Она была сейчас в белом с поперечными чёрными крапинками, похожая на берёзу, зыбкая блондинка с мягкой гривой свёрнутых на холке свежевымытых волос.
Она услышала, как скрипит пол, исчерканный большими шагами Ерёмина, и, пройдя к своему столику, тихо достала карандаш и бумагу.
– Большое письмо?
– Да, докладная записка. Приготовили? Пишите: «В ЦК КП(б) Тадж.».
– Готово.
– Подождите, надо подумать.
Она встала и мягко положила ему руки на плечи.
– Неприятности? Изнервничался на заседании? Отдохни. Посидим здесь. Отложи, завтра напишем.
– Нет, нельзя.
Он взял её руки в свои огромные лапы, как берут птенца, осторожно, чтобы не раздавить.
– Видишь ли, я думаю, что обязан тебе об этом сообщить. Я должен отдать под суд твоего мужа.
– А за что? Или это секрет?
– Нет, к сожалению, это ни для кого не секрет. И оснований слишком много.
– Именно?
– Прежде всего за сознательное разложение сектора механизации, иными словами, за срыв всего строительства. Это достаточное основание.
– И ты полагаешь, что это исключительно его вина и что это с его стороны сознательное преступление?
– Совершенно уверен. Я слишком долго глядел на это сквозь пальцы, пока другие не собрали и не представили мне материала, раскрывающего всю его работу.

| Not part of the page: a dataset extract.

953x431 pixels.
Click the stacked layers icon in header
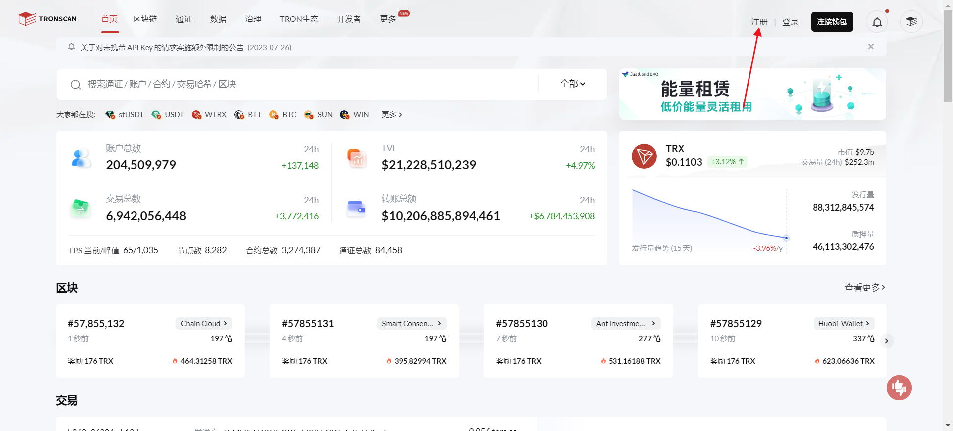[911, 22]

– Другие – это кто? Синицын?
– Это безразлично. Собраны сведения с его предыдущего места работы, где только своевременный отъезд позволил ему избежать суда.
– Ты не знаешь, это было до речи Сталина. Там его травили как беспартийного специалиста.

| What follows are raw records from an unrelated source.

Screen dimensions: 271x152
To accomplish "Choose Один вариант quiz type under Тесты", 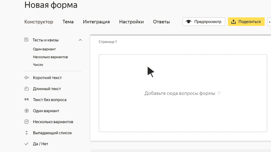I will [44, 49].
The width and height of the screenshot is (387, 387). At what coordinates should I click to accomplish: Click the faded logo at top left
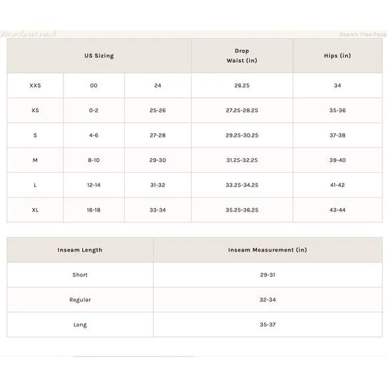coord(29,34)
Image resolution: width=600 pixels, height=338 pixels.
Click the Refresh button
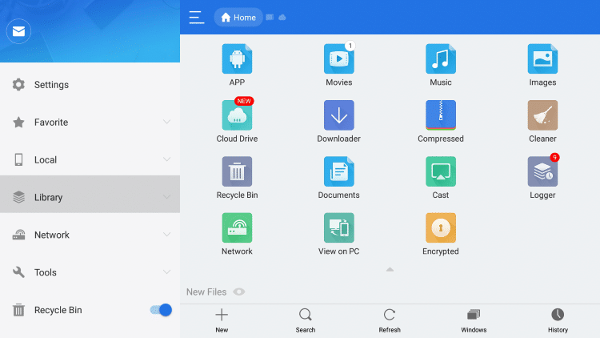click(390, 320)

– Здесь его не травили, – наоборот, предоставили самую широкую свободу действий, которой он не преминул соответствующим образом воспользоваться.
– Ошибаешься, уверяю тебя. Знаю даже, кто наговорил: Синицын. Он терпеть не может Немировского.
– Не говори глупостей.
– Это ты говоришь глупости. Не сердись, но мне смешно слушать. Поверь мне, я, кажется, достаточно хорошо знаю Немировского и никак не могу представить его в роли политического вредителя, этакого романтического злодея. Это просто нелепо. Немировский – типичный спец, спец-середняк, без особого энтузиазма к строительству социализма, но вполне лояльный. И самое главное – ходячая посредственность, физически неспособная на активное сопротивление окружающей среде, даже на мало-мальски самостоятельное решение, – на всё, что требует от человека какой-то доли гражданского мужества. Он, во-первых, безумно труслив, политики боится, как огня. Он умер бы, наверное, от страха, вообразив себя на минуту впутанным в политический заговор.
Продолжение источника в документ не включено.